Biodistribution properties of nanoparticles based on mixtures of PLGA with PLGA–PEG diblock copolymers

Abstract

The basic characteristics and the biodistribution properties of nanoparticles prepared from mixtures of poly(lactide-co-glycolide) (PLGA) with poly(lactide-co-glycolide)–poly(ethylene glycol) (PLGA–PEG) copolymers were investigated.

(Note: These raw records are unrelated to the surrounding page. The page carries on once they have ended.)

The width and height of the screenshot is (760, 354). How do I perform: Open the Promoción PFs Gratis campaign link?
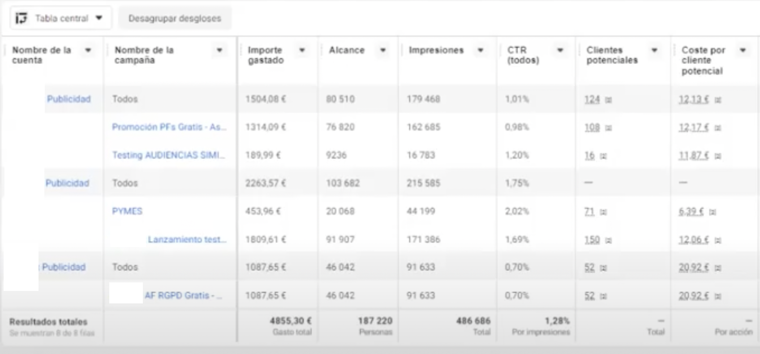coord(169,127)
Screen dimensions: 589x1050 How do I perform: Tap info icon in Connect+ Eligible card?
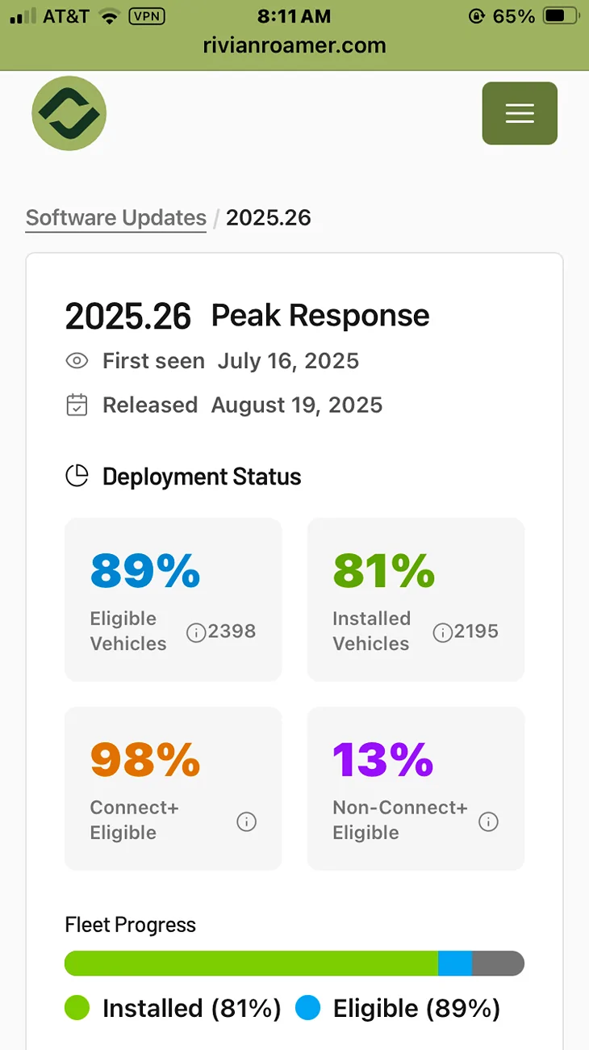pyautogui.click(x=246, y=821)
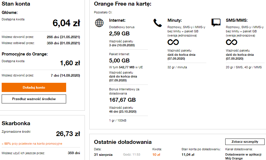Click the infinity symbol under SMS/MMS
This screenshot has width=266, height=160.
231,42
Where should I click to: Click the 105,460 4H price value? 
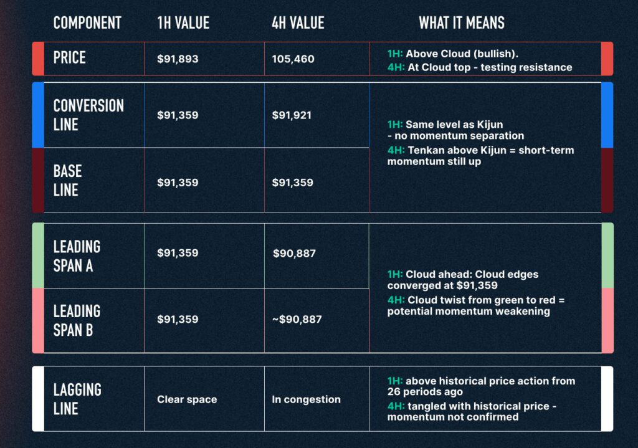coord(293,59)
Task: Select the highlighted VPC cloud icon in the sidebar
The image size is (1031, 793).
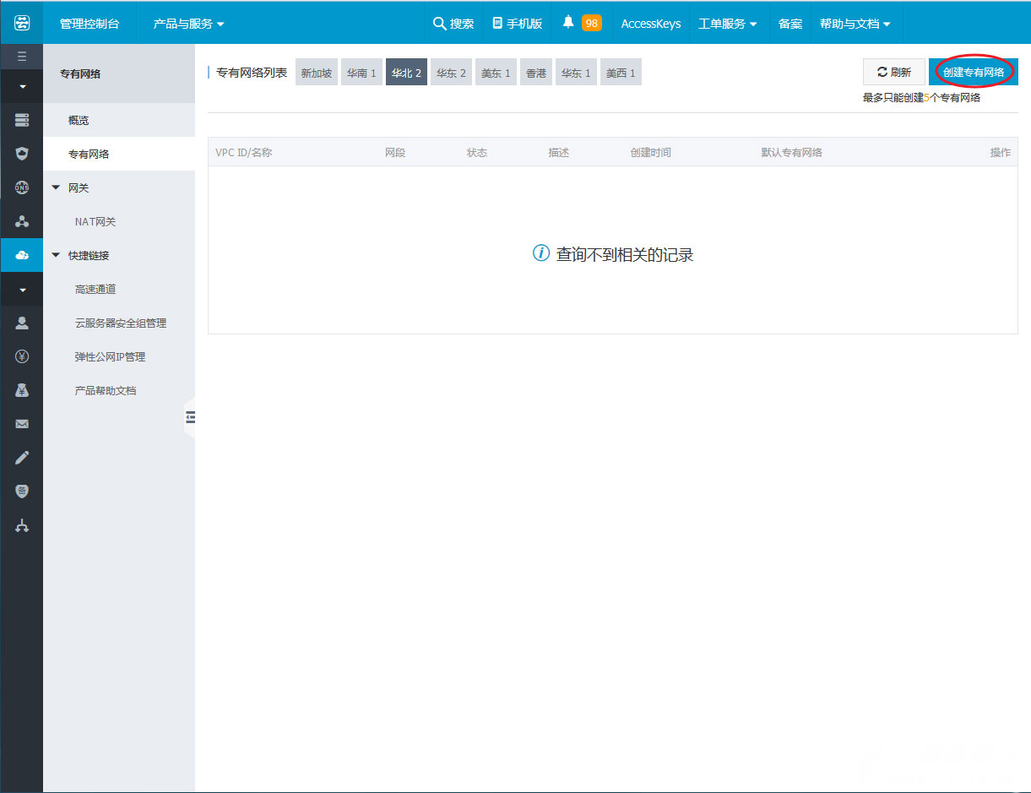Action: coord(22,255)

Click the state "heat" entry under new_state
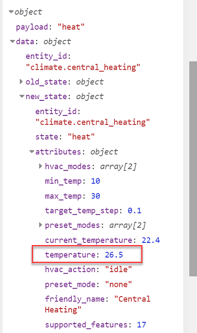65,137

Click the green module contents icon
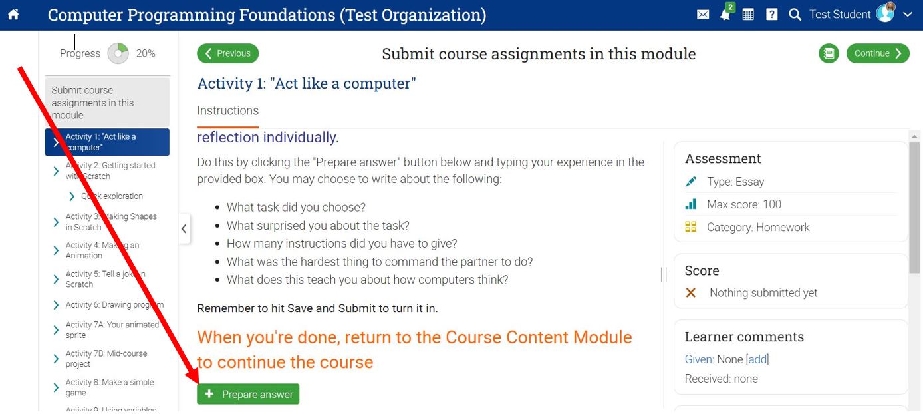click(829, 53)
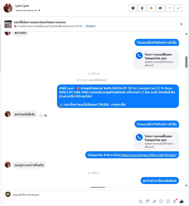
Task: Open saved replies speech bubble icon
Action: 161,201
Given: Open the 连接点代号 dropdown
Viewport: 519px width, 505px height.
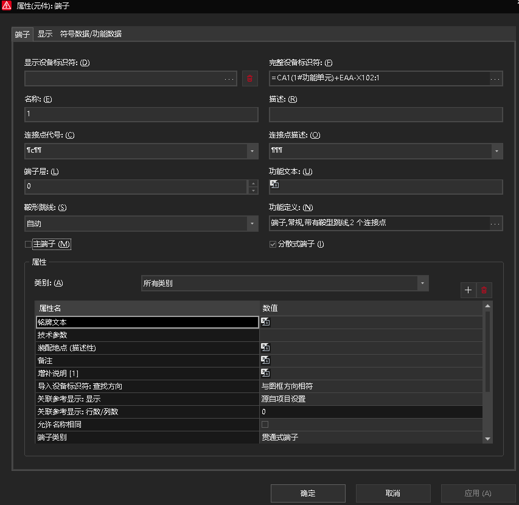Looking at the screenshot, I should (x=252, y=151).
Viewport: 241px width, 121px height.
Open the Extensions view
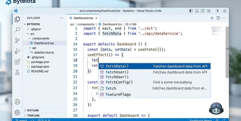point(17,62)
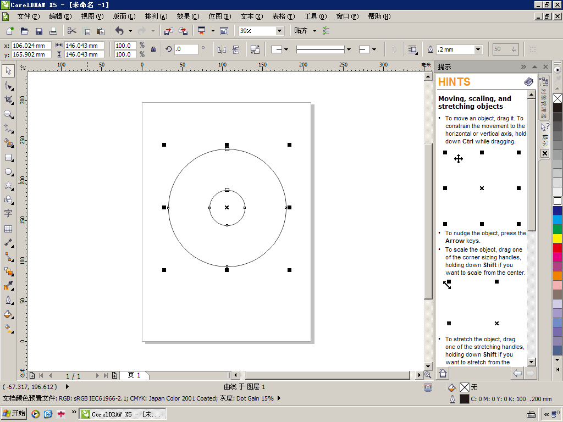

A PLGA(45)–PEG(5) copolymer of relatively low PEG content and a PLGA(5)–PEG(5) copolymer of relatively high PEG content were included in the study. Increasing the PLGA–PEG content of the PLGA/PLGA–PEG mixture, or when PLGA(45)–PEG(5) was replaced by PLGA(5)–PEG(5), a decrease in the size of the nanoparticles and an increase in the rate of PEG loss from the nanoparticles were observed. The blood residence of the PLGA/PLGA(45)–PEG(5) nanoparticles increased as their PLGA–PEG content was increased, reaching maximum blood longevity at 100% PLGA(45)–PEG(5). On the contrary, the blood residence of PLGA/PLGA(5)–PEG(5) nanoparticles exhibited a plateau maximum in the range of 80–100% PLGA(5)–PEG(5). At PLGA–PEG proportions lower than 80%, the PLGA/PLGA(45)–PEG(5) nanoparticles exhibited lower blood residence than the PLGA/PLGA(5)–PEG(5) nanoparticles, whereas at PLGA–PEG proportions higher than 80%, the PLGA/PLGA(45)–PEG(5) nanoparticles exhibited higher blood residence than the PLGA/PLGA(5)–PEG(5) nanoparticles. These findings indicate that apart from the surface PEG content, the biodistribution properties of the PLGA/PLGA–PEG nanoparticles are also influenced by the size of the nanoparticles and the rate of PEG loss from the nanoparticles.